1958年10月16日、彼女は逮捕される。そして1985年までの27年間を監獄と強制労働収容所で過ごす。獄中で体験した尋問、拷問、レイプ、過酷な強制労働、相互スパイ、人民裁判は悲惨を極める。人間の生命が、あまりに急速に崩壊していく有様は、ナチスの収容所を彷彿とさせる物語だ。とくに電気ショック棒を使っての女性収容者に対する暴行は決して許されることではない。しかも、その拷問の手段は現在、もっと周到なものとなり、現在、獄中にいるチベット人政治犯達を襲っている。
大躍進と文化大革命の飢餓の世界を生き延びた彼女は1987年、インドに亡命し、現在、ダラムサラで9-10-3の執行部スタッフとして、今なお獄中で苦しむ仲間のために活動を続けている。人々は彼女を慕ってアマ・アデ(アデお母さん)と呼んでいる。
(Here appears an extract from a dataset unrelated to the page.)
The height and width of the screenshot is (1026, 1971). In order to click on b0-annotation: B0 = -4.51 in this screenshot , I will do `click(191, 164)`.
追記。2020年10月7日のJBpressにアマ・アデの訃報が載った。享年88。タイトルは「慄然!中国によるチベット支配の凄惨実態~この世の地獄を27年間も耐えぬいた生き証人の訃報」というものである。記事を書いたのは評論家、エッセイストの勢古浩爾である。元々は8月下旬に「zakzak by夕刊フジ」にジャーリストの有本香(個人的にこういう自民党応援団の自称保守派論客は好きじゃない。まあ、お笑い日本史と呼べる『「日本国紀」の副読本 学校が教えない日本史』『「日本国紀」の天皇論』の著者なので)が書いた記事らしいが、中国武装公船による連日の尖閣諸島近辺の侵犯、カシミールの中印国境でのインドとの武力衝突などの、緊迫する近隣国外状況を指摘したあとで、アマ・アデの訃報を伝えていた。興味をかきたてられた勢古浩爾は、記事のなかで紹介されていた彼女の自伝『チベット女戦士アデ』(1999年5月発行)を読んだそうだ。ちょっと遅いぜ。この本は発売されてすぐに私も購入して読んだ。私の記事のアマ・アデの紹介はこの本によっている。